Other social scientists, inspired in part by Bourdieu's thinking
have expressed concern about the inappropriate use of economic metaphors
in other contexts, suggesting that this may have political
implications. The argument they make is that by treating everything as a
kind of "economy" they make a particular vision of the way an economy
works seem more natural. Thus, they suggest, rational choice is as much
ideological as it is scientific, which does not in and of itself negate
its scientific utility.
An evolutionary psychology
perspective is that many of the seeming contradictions and biases
regarding rational choice can be explained as being rational in the
context of maximizing biological fitness
in the ancestral environment but not necessarily in the current one.
Thus, when living at subsistence level where a reduction of resources
may have meant death it may have been rational to place a greater value
on losses than on gains.

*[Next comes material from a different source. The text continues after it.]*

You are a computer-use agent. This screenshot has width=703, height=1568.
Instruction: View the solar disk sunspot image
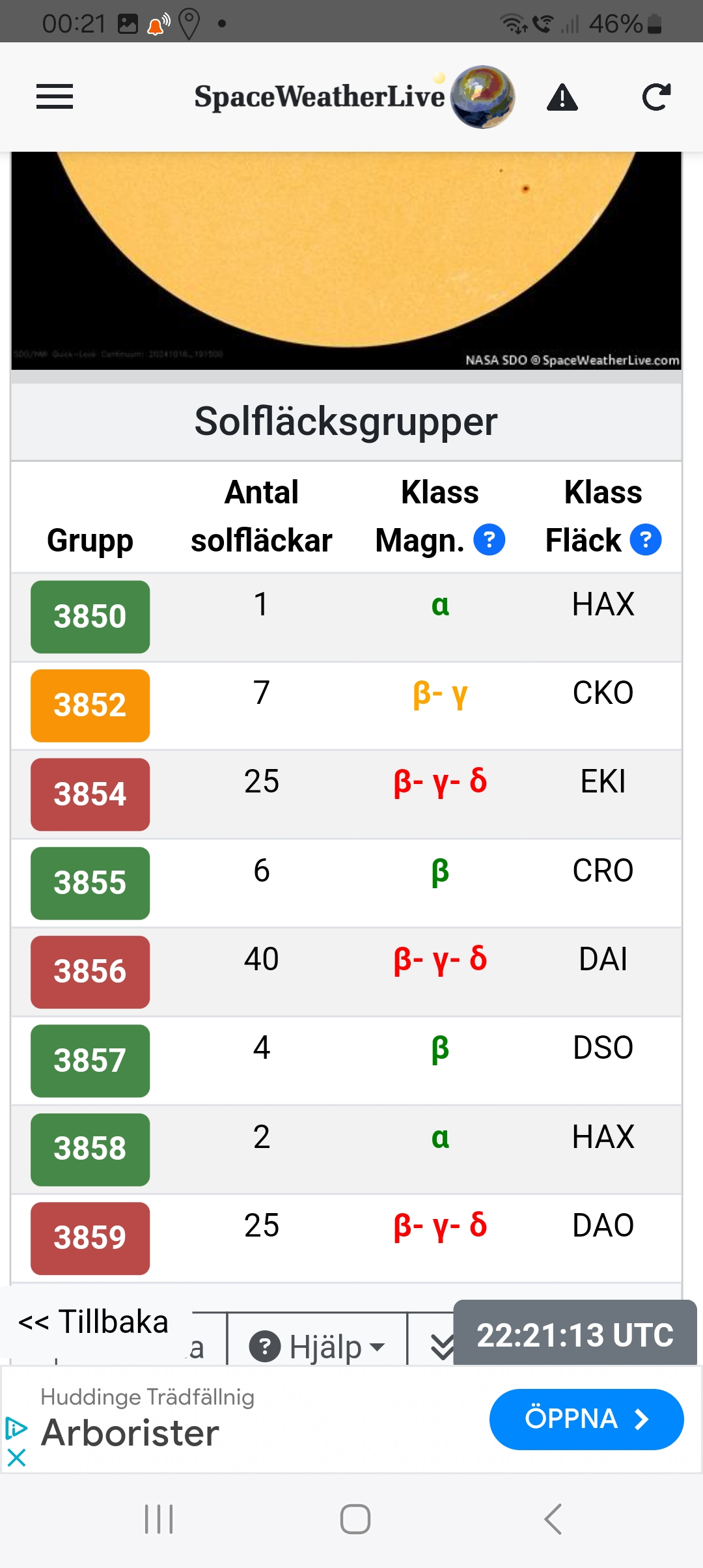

Proponents argue it may also explain
differences between groups.
Benefits
The
rational choice approach allows preferences to be represented as
real-valued utility functions. Economic decision making then becomes a
problem of maximizing this utility function,
subject to constraints (e.g. a budget). This has many advantages. It
provides a compact theory that makes empirical predictions with a
relatively sparse model - just a description of the agent's objectives
and constraints. Furthermore, optimization theory
is a well-developed field of mathematics. These two factors make
rational choice models tractable compared to other approaches to choice.
Most importantly, this approach is strikingly general. It has been used
to analyze not only personal and household choices about
traditional economic matters like consumption and savings, but also
choices about education, marriage, child-bearing, migration, crime and
so on, as well as business decisions about output, investment, hiring,
entry, exit, etc. with varying degrees of success.
Despite the empirical shortcomings of rational choice theory, the
flexibility and tractability of rational choice models (and the lack of
equally powerful alternatives) lead to them still being widely used.